**Material to process**
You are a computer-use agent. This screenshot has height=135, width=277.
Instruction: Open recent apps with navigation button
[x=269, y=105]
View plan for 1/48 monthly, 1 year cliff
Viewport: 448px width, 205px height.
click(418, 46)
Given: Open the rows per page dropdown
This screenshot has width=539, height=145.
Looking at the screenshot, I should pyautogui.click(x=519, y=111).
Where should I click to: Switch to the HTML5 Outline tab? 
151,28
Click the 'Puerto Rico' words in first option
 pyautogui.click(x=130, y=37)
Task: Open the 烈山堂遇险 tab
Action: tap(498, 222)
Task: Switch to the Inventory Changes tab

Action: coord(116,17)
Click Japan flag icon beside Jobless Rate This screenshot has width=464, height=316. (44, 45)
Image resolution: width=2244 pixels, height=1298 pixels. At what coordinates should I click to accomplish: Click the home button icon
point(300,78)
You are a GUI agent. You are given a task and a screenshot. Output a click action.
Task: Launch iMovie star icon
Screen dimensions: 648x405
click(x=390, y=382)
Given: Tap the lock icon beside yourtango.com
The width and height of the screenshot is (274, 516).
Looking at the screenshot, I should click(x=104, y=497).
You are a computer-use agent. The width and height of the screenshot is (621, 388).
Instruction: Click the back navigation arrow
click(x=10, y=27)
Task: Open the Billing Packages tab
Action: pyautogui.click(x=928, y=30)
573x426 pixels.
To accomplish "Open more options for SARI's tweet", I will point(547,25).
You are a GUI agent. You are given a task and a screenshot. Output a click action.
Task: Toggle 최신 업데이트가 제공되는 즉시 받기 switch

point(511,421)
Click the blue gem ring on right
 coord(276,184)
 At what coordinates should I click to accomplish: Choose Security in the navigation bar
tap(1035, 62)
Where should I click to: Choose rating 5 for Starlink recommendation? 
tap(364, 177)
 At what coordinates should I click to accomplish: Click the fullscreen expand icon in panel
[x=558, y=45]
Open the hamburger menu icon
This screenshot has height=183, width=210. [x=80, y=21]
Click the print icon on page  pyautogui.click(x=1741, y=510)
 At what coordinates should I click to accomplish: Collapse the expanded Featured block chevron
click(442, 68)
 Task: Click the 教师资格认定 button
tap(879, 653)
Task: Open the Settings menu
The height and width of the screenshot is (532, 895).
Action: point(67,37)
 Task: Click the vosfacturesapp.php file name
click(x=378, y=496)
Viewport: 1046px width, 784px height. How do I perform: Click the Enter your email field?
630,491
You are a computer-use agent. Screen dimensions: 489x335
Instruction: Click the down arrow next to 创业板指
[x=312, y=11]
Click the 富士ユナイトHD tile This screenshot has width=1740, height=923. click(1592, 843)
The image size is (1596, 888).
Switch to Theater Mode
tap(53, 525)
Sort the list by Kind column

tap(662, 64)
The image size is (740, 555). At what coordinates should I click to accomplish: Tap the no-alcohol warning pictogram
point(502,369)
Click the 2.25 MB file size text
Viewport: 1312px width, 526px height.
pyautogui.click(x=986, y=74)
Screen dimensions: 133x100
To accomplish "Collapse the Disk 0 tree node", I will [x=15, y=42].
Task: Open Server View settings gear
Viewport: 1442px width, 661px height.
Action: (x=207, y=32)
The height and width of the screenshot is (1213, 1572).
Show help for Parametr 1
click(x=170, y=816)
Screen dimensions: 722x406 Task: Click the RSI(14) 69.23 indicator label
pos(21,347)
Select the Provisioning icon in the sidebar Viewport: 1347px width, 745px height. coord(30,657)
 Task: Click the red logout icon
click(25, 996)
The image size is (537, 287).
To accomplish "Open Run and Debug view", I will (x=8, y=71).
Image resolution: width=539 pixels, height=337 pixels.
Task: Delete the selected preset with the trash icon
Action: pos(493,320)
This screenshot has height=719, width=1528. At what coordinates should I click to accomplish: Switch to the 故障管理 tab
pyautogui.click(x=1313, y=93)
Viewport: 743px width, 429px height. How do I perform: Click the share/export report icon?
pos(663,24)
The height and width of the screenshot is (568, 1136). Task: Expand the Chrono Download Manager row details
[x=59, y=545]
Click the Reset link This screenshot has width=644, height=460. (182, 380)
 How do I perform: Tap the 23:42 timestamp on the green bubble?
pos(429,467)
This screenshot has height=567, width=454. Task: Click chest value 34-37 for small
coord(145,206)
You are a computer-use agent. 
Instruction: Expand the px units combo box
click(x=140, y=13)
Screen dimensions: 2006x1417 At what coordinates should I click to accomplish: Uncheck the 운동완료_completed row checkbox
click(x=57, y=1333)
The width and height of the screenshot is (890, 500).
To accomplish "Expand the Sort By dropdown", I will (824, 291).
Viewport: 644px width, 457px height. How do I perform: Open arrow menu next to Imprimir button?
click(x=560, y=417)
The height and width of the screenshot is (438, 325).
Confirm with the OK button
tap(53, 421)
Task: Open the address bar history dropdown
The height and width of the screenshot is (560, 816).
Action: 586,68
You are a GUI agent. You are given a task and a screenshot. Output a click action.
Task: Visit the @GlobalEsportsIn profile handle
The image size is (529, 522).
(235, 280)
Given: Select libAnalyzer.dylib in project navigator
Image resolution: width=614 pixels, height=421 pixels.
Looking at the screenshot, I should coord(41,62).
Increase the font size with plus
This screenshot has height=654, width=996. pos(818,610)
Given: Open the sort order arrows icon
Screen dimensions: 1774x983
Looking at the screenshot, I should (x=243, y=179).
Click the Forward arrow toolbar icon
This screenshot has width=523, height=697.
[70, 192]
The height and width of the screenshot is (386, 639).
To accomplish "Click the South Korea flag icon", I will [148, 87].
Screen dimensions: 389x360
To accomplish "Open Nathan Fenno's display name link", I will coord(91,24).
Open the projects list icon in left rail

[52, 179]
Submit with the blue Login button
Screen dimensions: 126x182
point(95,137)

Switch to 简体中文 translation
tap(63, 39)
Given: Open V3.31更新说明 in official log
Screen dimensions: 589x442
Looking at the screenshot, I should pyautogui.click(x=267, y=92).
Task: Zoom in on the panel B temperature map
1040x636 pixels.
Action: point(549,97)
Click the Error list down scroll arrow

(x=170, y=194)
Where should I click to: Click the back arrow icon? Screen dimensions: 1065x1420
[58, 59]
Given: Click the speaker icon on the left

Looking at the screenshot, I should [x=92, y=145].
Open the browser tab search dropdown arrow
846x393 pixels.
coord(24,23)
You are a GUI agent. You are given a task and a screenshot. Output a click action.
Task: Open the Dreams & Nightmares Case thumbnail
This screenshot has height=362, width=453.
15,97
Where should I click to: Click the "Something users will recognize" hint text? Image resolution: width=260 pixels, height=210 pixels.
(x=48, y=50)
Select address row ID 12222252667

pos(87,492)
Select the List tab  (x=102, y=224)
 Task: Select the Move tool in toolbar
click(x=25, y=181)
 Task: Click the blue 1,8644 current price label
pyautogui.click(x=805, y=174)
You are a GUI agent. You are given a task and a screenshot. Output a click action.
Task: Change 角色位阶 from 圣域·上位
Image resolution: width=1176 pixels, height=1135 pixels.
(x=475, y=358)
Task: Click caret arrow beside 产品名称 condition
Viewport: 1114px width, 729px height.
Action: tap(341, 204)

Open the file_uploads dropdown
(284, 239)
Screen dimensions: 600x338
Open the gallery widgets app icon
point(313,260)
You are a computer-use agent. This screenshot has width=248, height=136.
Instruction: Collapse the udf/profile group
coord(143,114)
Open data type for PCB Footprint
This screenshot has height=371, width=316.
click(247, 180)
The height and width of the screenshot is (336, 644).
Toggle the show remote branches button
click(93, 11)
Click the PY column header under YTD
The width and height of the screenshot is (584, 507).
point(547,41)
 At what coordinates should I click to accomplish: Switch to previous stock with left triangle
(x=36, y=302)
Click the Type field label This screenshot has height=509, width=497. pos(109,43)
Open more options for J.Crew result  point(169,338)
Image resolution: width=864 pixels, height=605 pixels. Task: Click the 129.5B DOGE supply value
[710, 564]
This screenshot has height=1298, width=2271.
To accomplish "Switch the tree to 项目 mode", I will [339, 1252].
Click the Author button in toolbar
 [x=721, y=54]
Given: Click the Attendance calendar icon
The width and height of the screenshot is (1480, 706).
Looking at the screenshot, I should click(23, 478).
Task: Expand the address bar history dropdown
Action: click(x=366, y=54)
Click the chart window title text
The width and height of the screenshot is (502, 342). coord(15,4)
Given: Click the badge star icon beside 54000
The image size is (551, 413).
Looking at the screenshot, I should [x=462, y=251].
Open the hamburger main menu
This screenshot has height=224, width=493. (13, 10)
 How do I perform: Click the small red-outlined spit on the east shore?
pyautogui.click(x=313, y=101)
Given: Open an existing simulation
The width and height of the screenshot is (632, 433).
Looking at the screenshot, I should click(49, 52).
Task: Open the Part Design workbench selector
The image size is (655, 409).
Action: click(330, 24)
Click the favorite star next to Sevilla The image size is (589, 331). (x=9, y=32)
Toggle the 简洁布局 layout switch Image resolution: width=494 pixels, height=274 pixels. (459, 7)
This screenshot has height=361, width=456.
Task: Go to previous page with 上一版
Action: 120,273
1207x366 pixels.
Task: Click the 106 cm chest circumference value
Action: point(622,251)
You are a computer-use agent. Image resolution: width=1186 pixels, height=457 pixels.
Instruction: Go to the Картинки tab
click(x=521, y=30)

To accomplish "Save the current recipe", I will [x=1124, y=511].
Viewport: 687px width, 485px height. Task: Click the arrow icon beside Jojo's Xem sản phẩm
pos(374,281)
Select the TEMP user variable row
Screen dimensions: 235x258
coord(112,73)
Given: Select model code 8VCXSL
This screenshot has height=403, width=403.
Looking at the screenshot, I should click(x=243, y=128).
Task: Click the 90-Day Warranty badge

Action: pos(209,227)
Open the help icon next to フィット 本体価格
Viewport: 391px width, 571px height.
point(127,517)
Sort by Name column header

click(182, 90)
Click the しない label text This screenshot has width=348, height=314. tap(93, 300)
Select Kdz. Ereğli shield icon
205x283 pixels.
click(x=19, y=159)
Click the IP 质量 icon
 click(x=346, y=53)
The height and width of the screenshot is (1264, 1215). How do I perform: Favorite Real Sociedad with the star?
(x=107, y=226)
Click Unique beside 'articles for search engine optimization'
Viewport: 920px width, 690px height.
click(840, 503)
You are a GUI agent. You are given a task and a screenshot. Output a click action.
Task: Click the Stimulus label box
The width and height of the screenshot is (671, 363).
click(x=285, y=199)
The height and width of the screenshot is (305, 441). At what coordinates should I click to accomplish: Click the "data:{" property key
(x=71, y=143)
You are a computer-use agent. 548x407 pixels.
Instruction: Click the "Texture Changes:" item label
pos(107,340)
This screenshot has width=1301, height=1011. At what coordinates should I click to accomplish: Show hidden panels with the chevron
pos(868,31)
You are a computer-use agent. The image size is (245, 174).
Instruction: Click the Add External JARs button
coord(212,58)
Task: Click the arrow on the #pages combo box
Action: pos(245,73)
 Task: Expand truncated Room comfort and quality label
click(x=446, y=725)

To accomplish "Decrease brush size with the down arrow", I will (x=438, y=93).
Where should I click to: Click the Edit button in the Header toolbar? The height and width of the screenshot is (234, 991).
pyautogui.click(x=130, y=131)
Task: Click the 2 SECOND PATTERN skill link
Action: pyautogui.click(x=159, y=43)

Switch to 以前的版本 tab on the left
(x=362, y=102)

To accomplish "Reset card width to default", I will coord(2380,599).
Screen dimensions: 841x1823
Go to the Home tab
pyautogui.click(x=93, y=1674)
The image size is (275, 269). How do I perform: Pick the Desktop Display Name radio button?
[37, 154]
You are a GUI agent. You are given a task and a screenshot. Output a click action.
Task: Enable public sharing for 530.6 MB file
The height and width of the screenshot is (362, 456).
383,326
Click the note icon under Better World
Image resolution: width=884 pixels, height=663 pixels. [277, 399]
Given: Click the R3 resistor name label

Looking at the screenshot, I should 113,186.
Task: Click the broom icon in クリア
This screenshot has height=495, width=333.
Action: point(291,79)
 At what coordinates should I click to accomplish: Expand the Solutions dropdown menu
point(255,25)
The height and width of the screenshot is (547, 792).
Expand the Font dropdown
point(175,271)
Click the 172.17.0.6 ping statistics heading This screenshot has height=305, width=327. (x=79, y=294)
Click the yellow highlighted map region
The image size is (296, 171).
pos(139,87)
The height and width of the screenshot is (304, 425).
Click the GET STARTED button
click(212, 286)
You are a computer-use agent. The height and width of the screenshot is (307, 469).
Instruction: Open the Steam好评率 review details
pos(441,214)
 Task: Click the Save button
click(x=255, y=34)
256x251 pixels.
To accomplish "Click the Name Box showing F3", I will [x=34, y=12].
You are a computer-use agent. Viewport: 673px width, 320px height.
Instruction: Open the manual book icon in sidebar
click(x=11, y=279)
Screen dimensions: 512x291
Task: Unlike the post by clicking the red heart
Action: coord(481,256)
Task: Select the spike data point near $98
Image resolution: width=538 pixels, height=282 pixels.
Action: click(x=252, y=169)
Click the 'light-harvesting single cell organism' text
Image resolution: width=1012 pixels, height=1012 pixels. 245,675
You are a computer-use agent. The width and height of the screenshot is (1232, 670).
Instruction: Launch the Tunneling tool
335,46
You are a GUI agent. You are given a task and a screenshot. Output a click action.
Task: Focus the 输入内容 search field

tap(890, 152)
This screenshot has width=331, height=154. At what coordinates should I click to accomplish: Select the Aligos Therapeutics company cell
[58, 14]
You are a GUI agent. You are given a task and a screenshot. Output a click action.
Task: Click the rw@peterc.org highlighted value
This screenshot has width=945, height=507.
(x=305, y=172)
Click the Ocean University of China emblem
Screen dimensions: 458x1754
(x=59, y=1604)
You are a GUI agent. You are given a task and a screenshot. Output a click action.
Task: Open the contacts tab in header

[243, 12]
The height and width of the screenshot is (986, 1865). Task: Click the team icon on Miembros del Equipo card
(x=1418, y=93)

**What you will do**
Render the stretch of the material above from the line containing "Task: Select the spike data point near $98" through the line containing "tap(890, 152)" as a Markdown table with the columns Row and Line. Number each line in order and omit blank lines.

**Exercise response**
| Row | Line |
|---|---|
| 1 | Task: Select the spike data point near $98 |
| 2 | Image resolution: width=538 pixels, height=282 pixels. |
| 3 | Action: click(x=252, y=169) |
| 4 | Click the 'light-harvesting single cell organism' text |
| 5 | Image resolution: width=1012 pixels, height=1012 pixels. 245,675 |
| 6 | You are a computer-use agent. The width and height of the screenshot is (1232, 670). |
| 7 | Instruction: Launch the Tunneling tool |
| 8 | 335,46 |
| 9 | You are a GUI agent. You are given a task and a screenshot. Output a click action. |
| 10 | Task: Focus the 输入内容 search field |
| 11 | tap(890, 152) |